至于那位養兔子的年輕人,他的生活與其說一團糟,倒不如說是被貧困與辛勞侵蝕得體無完膚。
這樣艱辛的人生,再加上被烈火焚燒的苦痛,怎會不留下殘識?”千良頗有些頹唐地坐在沙發上。
“阿力,沒有發現惡魔的企圖,這是我的疏失。就像離雲老師的分析,惡魔取走那些怨念必然有所企圖。
根據過往的裏會案件檔案,惡魔的目的或者是爲了釋放邪惡封印,或者是爲了施行屠殺,總之絕對不會是什麽好事。我們如果趕不及……”
千良低下頭去,自從異能覺醒以來的那種因爲沒有與神明發生共鳴而引發的無力感又回來了。以身爲憑的星铎、死于非命的那些男人與女人、以及此刻對他無比信任的阿力,他們的面孔在眼前雲集宛如洶湧的潮水,要讓他在愧悔中漸漸無力呼吸。
“阿良,阿良!”有人在搖晃着他,掌心的溫度仿佛一小片潋滟的陽光,“阿良,如果你累了,到床上去睡吧。”
千良陡然睜開了眼睛,阿力正關切地看着他,像是把他抱到床上。
“哦!真是糟糕啊!”千良苦笑了幾聲,即便是身處阿力的幻境,擁有神力的補給,施展霜天寒境這樣的巫術,依舊會對身體造成如此的負擔,自己居然睡了過去。
“阿良,你不要洩氣。”阿力坐到千良身邊,“至少現在,惡魔還沒有進行更大規模的殺戮,我們還有時間。
就算你早就想到惡魔要取走怨念,又要怎樣阻止兇手呢?我們根本無法知道受害者何時會被殺死。”
千良看着滿臉真誠的阿力,他終于感覺心情變好了一些,旅社之内的結界亦在修複着損耗的巫力。
“我在想,如果惡魔出手的契機是動物擾民事件的大規模發生。當然這在一般情況下,根本不可能發生。
但是你說過如果出現動物作祟,那麽動物擾民的幾率就會變大,數量也會增多。
我在鄉村生活過,所謂的動物作祟其實根本不是動物主動挑起事端,而是人們騷擾了動物,乃至搗毀它們的巢穴、殺死它們的孩子,于是引發了動物的報複。
那些作祟事件,便是動物們發洩怨恨的途徑罷了。
阿良,你是否知道有沒有什麽地方隐藏着動物的大量怨恨,或者說有沒有一種異能可以操縱動物的怨念?”

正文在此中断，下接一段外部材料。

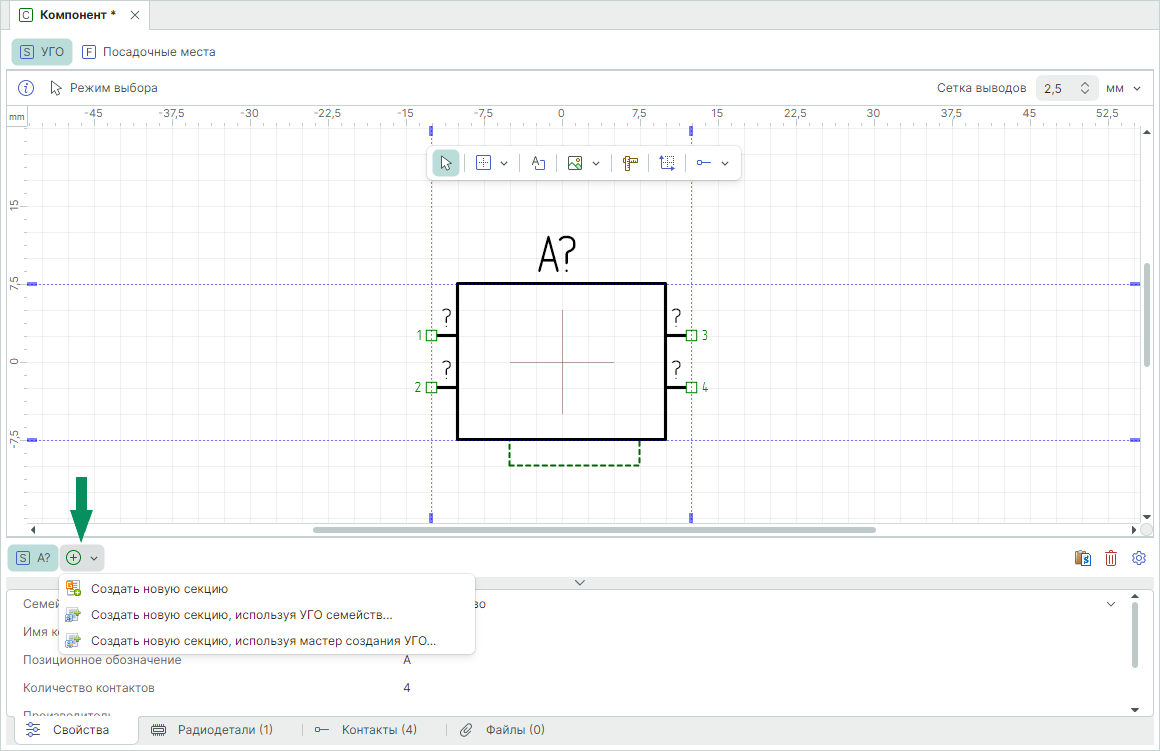Click the insert image tool icon
The image size is (1160, 751).
(x=575, y=163)

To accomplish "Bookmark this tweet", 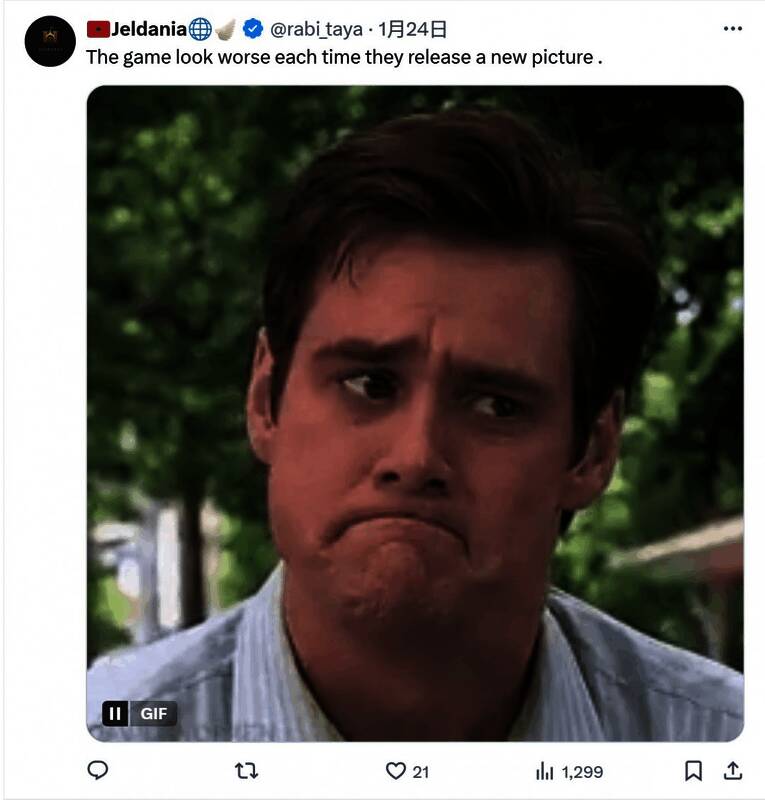I will click(x=693, y=771).
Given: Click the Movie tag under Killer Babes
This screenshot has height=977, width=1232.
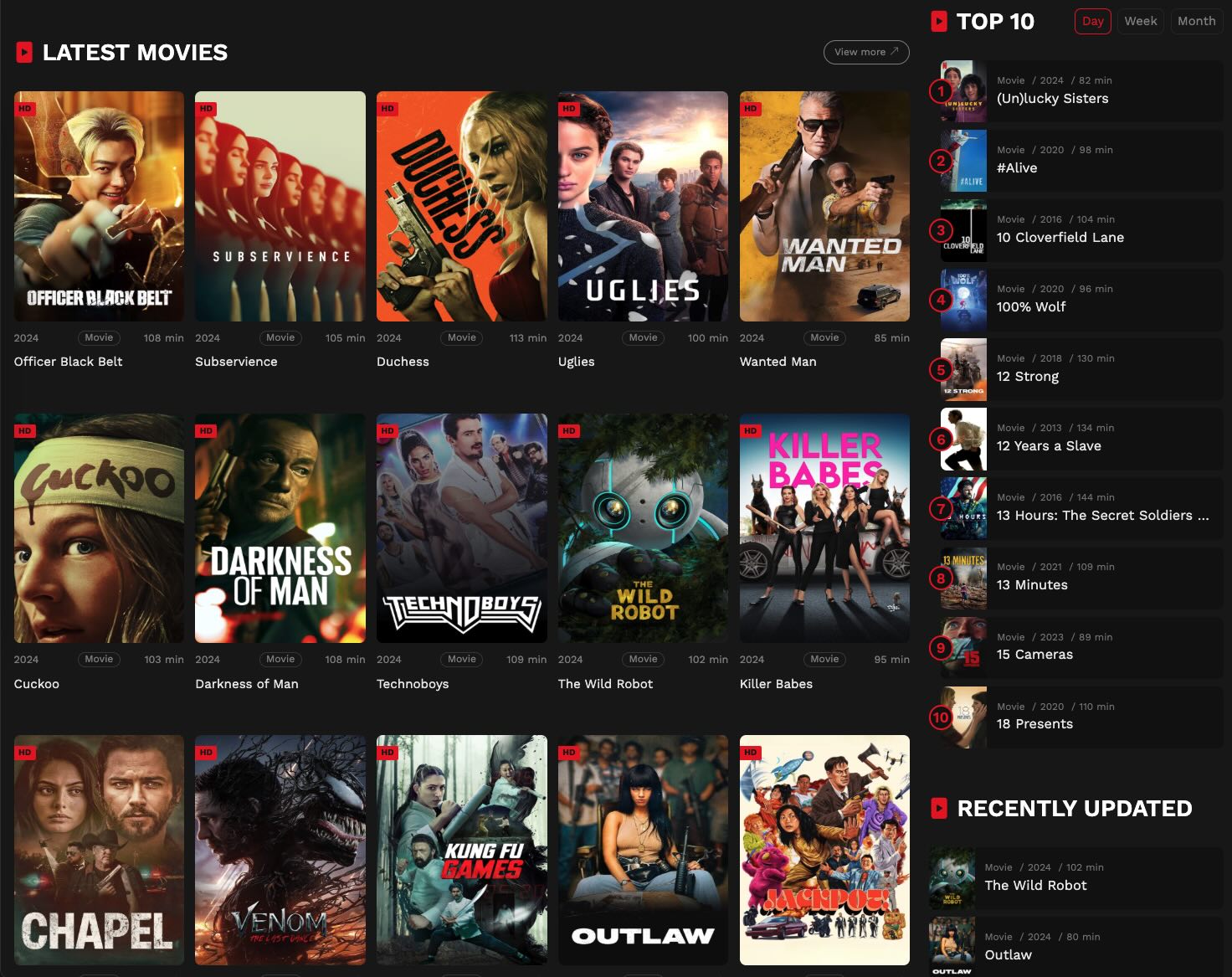Looking at the screenshot, I should tap(824, 659).
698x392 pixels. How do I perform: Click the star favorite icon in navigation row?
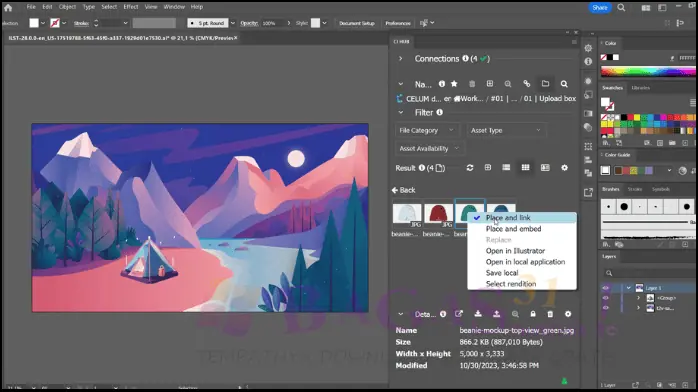(x=454, y=84)
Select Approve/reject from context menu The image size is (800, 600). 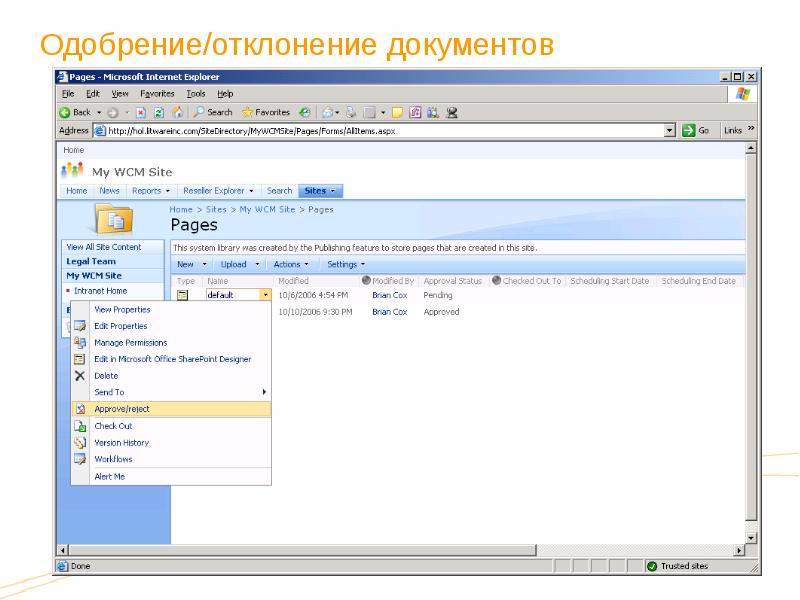(x=122, y=409)
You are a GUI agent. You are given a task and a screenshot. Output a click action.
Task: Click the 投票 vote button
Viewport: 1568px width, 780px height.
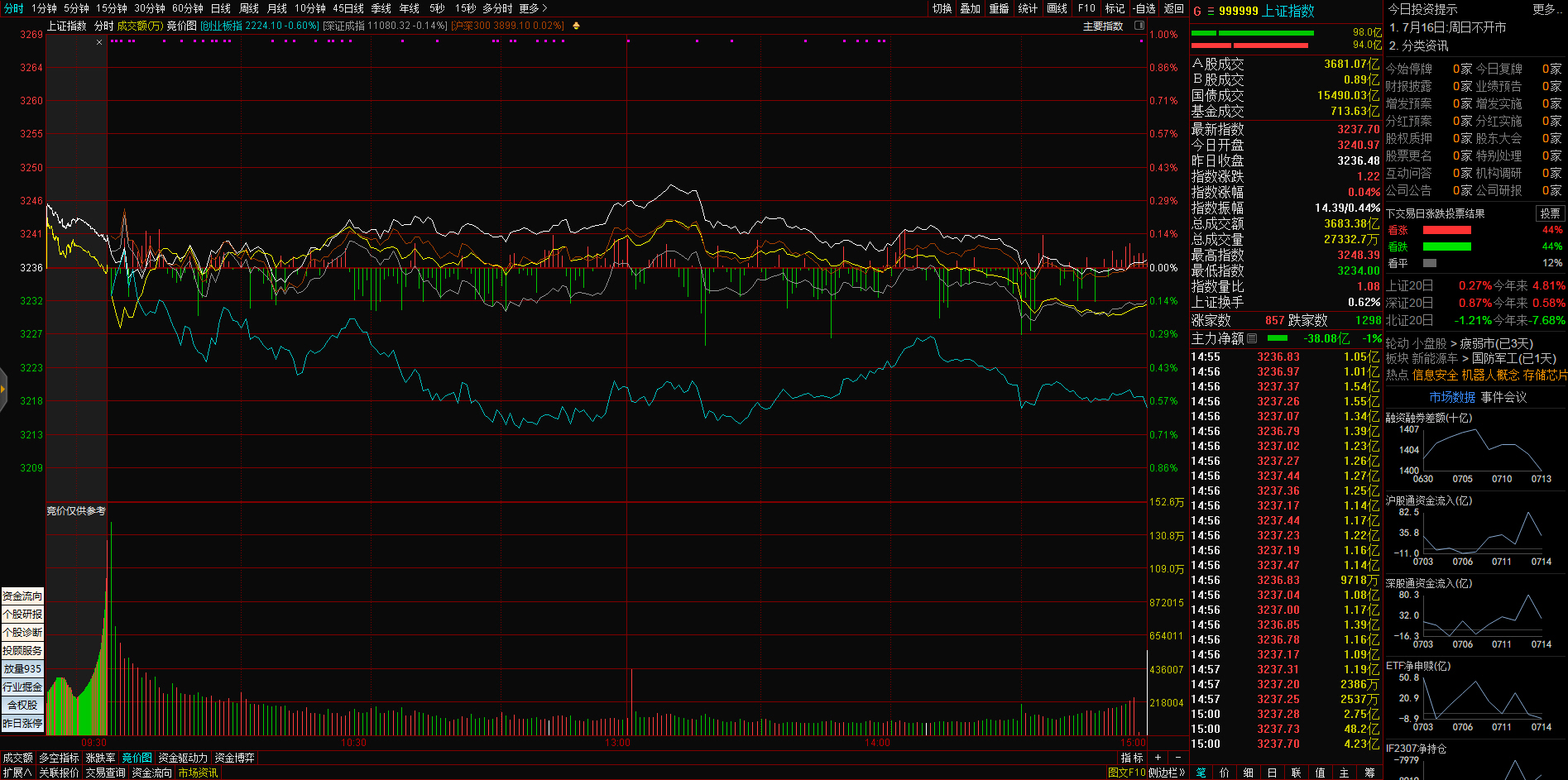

“唔,如果這樣……”千良凝神思索着,“那些擁有靈性的動物會在死亡臨近之時,前往族類的埋骨之地,讓自己的血肉歸于大地,最爲人所熟知的便是大象。
但是埋骨之地隻是一處墳場,從未聽說過具備埋藏動物怨念的功能,并且那些墳場不會有特殊的封印,惡魔完全可以自行前往,根本不需要積聚力量或者等待契機。”
“至于操縱動物怨念的異能……”千良沉默了片刻,“雖然不能算作操縱怨念,但是我知道有一個異能族群稱爲林者之巫,他們的能力便是與動物有關。”
“林者之巫?聽起來很像是森林的守護神。”阿力好奇地問道。
“對,他們就是森林的守護神。這個族群很是稀有,異能可以說是百分之百地由上一代傳承給子女,一般是傳給女兒。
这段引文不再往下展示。